[Openstack] Hadoop/Swift/Savanna native filesystem integration

Lillie Ross-CDSR11 Ross.Lillie at motorolasolutions.com
Wed Feb 26 03:12:12 UTC 2014


Andrew,

Thanks loads for verifying this, and giving me pointers for work around. I may contact you if I have any other issues, but the 'fixes' you gave me should get us up a running!

Doing an upgrade from Essex to Havana, integrating Neutron, and dealing w Hadoop, I'm never sure if it's a bug on my part or a real issue. Thanks loads.

Ross

Thanks again and regards
Ross

(finger tapped on my iPhone)

On Feb 25, 2014, at 7:41 PM, "Andrew Lazarev" <alazarev at mirantis.com<mailto:alazarev at mirantis.com>> wrote:

Hi Ross,

I tried your scenario and was able to reproduce the issue. So, I filed bug https://bugs.launchpad.net/savanna/+bug/1284906 to track that.

Root cause of the issue is that auth check is missing in getData method of swift driver for hadoop. So, it fails to read data if this is the first requested operation (driver checks if destination directory exists when destination is in swift, that's why swift->swift works fine).

I've created patch for hadoop-swift driver: https://review.openstack.org/#/c/76405/. Jar and images will be updated once it is reviewed by community and merged.

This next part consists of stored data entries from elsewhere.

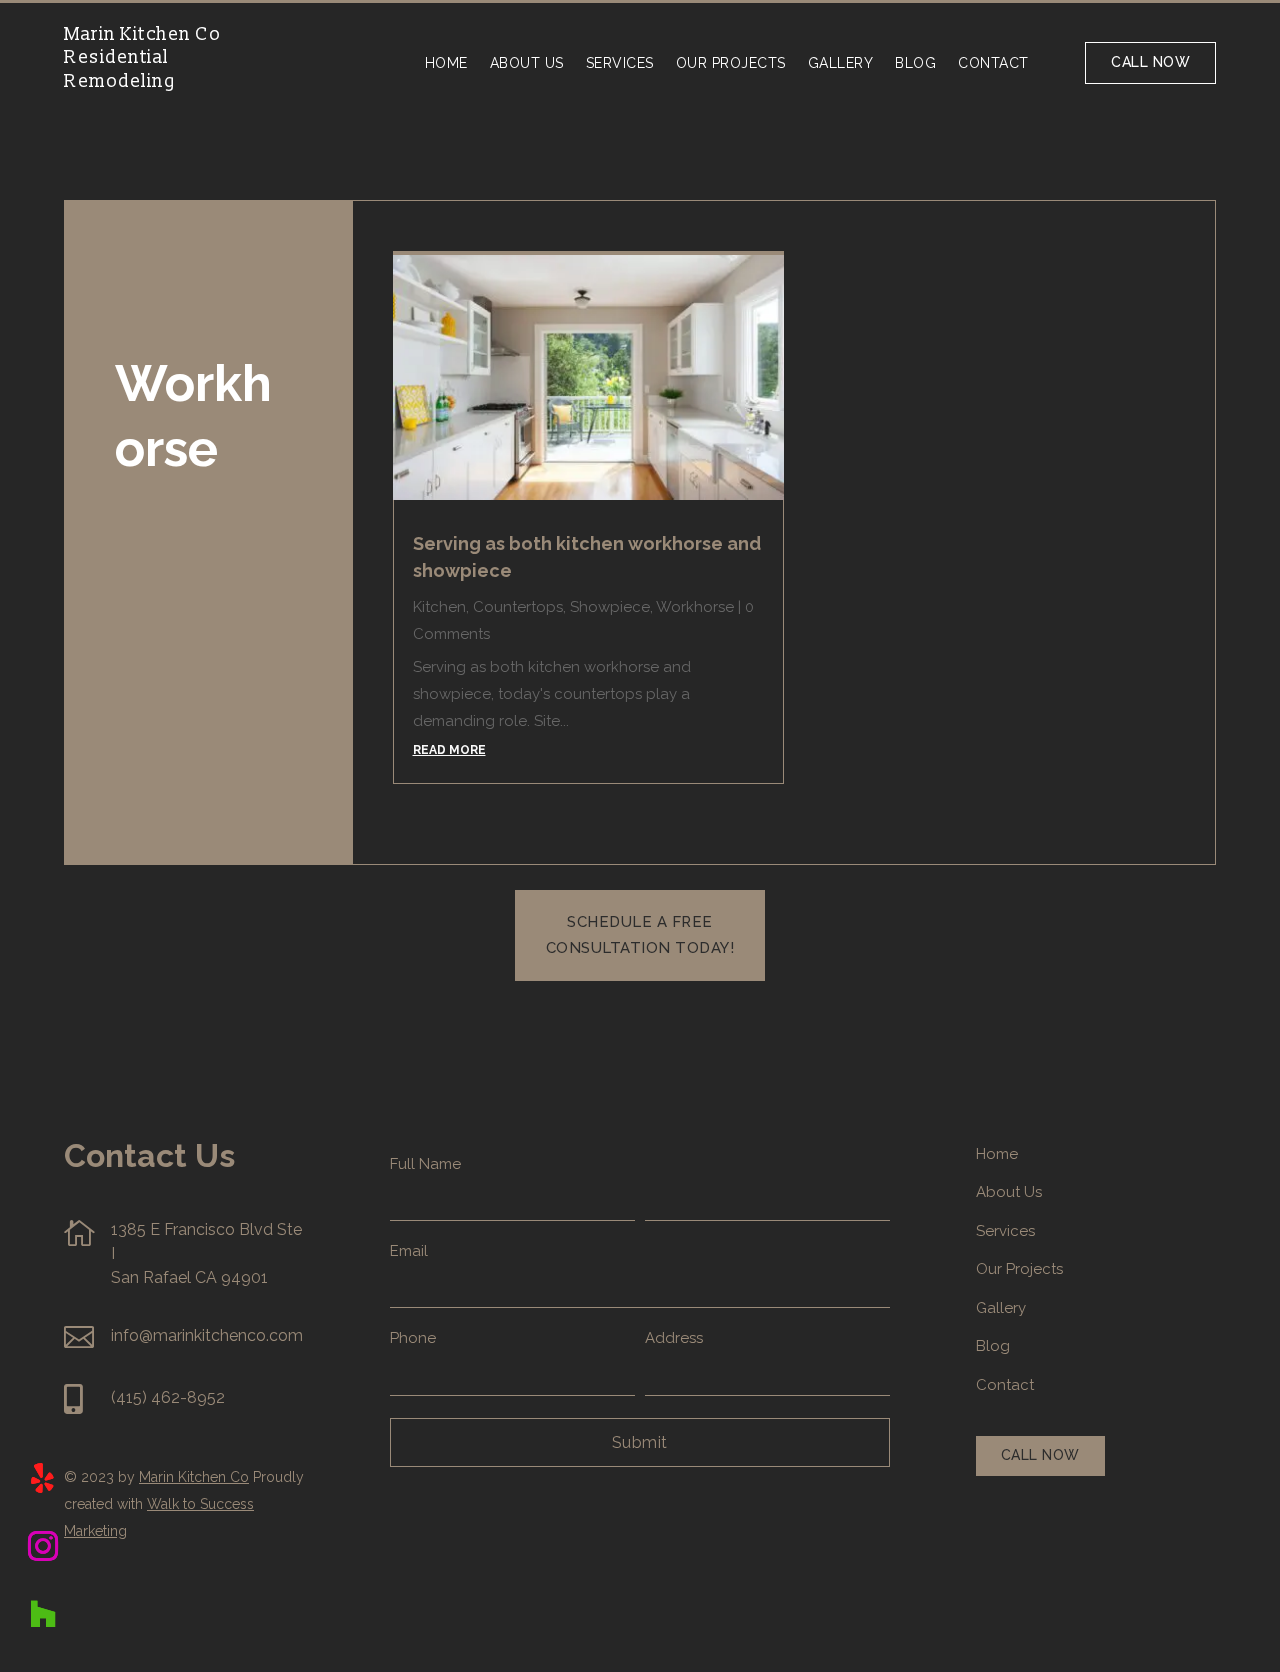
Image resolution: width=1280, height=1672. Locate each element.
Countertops (518, 607)
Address (674, 1338)
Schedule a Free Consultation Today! (640, 935)
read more (449, 750)
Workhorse (695, 607)
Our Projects (731, 63)
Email (409, 1251)
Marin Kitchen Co (194, 1477)
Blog (915, 63)
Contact (993, 63)
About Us (527, 63)
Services (620, 63)
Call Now (1150, 62)
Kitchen (439, 607)
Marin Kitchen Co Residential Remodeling (142, 58)
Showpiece (610, 607)
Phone (413, 1338)
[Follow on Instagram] (43, 1546)
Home (446, 63)
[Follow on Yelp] (43, 1478)
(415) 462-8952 (168, 1397)
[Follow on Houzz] (43, 1614)
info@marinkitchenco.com (207, 1335)
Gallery (841, 63)
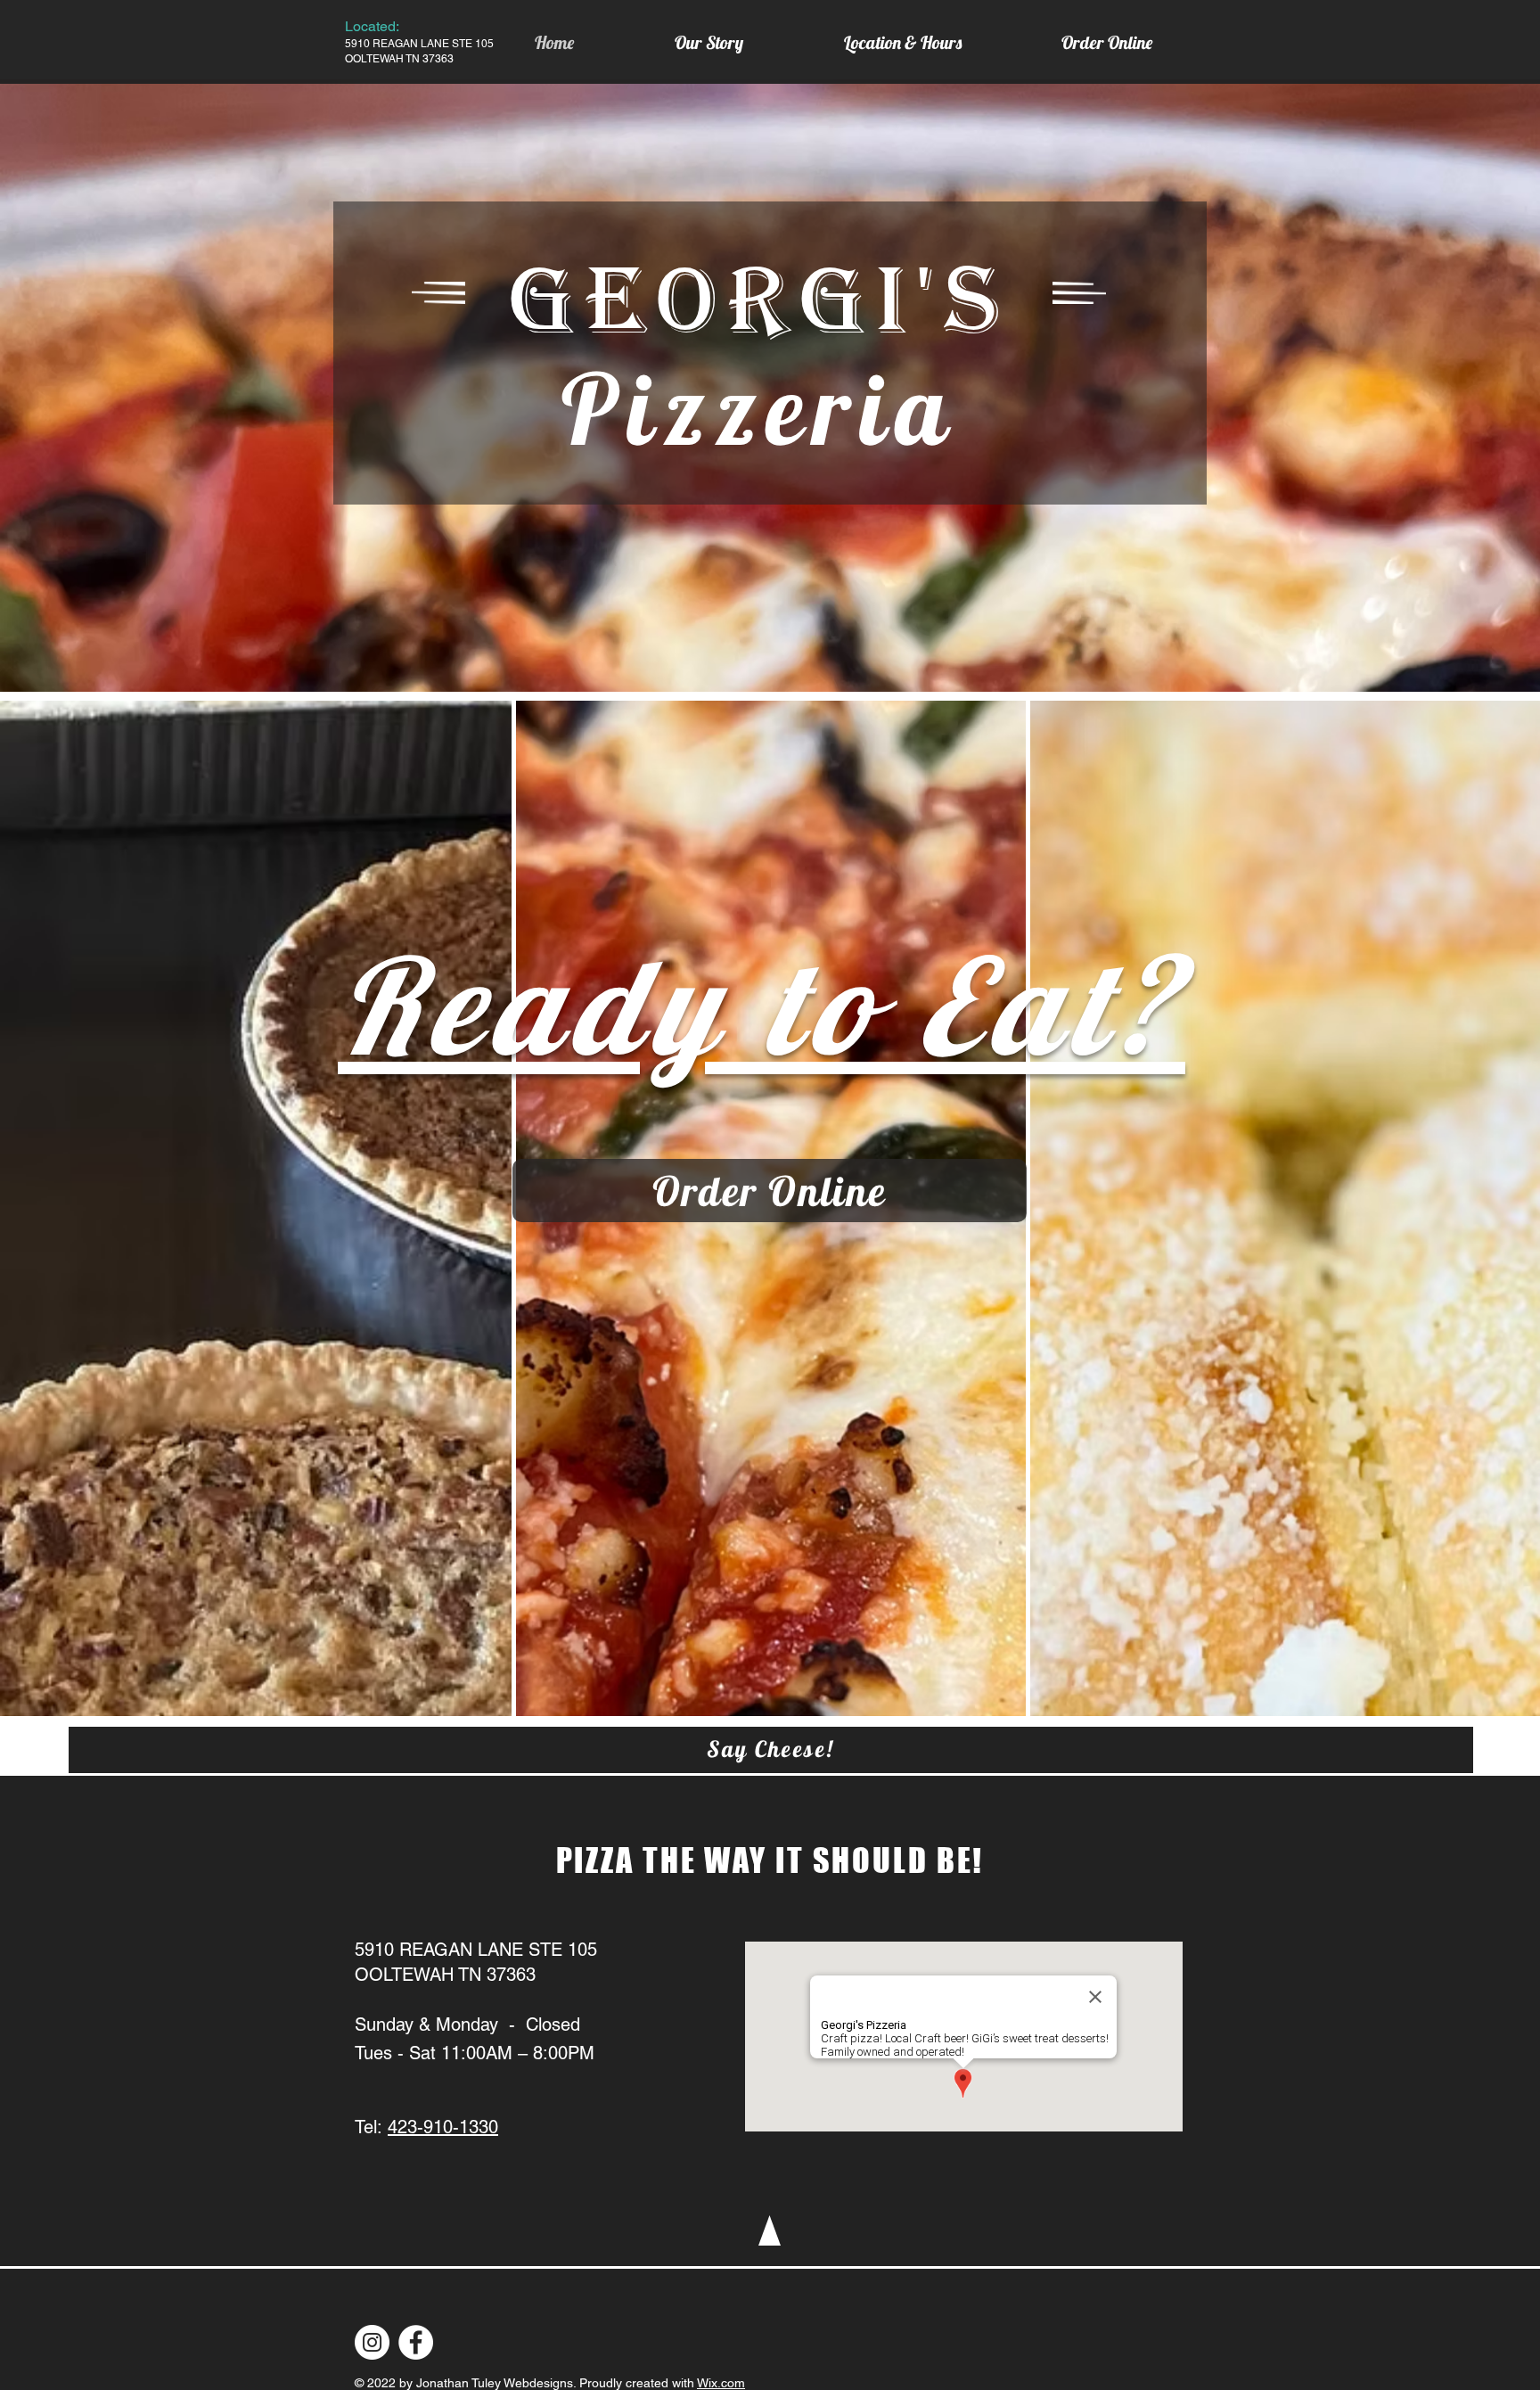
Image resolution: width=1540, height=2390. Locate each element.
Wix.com (721, 2383)
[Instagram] (372, 2342)
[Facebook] (415, 2342)
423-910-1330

I see several workarounds for you:
1. Bug is in recent code that adds data locality feature support. If you don't plan to use data locality in initial testing you can use older version of hadoop-swift driver (http://savanna-files.mirantis.com/hadoop-swift/hadoop-swift-2013-07-08.jar). You should place this file on all nodes as /usr/share/hadoop/lib/hadoop-swift.jar.
2. Issue happens only if data locality is disabled. You can enable data locality in savanna. Refer to savanna docs how to do it.
3. I can send you jar with issue fixed (or you can build it by yourself from code with https://review.openstack.org/#/c/76405/ applied).

Thanks,
Andrew.


From: Lillie Ross-CDSR11 <Ross.Lillie at motorolasolutions.com<mailto:Ross.Lillie at motorolasolutions.com>>
Date: Wed, Feb 26, 2014 at 2:21 AM
Subject: [Openstack] Hadoop/Swift/Savanna native filesystem integration
To: "openstack at lists.openstack.org<mailto:openstack at lists.openstack.org>" <openstack at lists.openstack.org<mailto:openstack at lists.openstack.org>>


All,

I’m trying to integrate and test access to/from our Swift storage ring via our Hadoop cluster.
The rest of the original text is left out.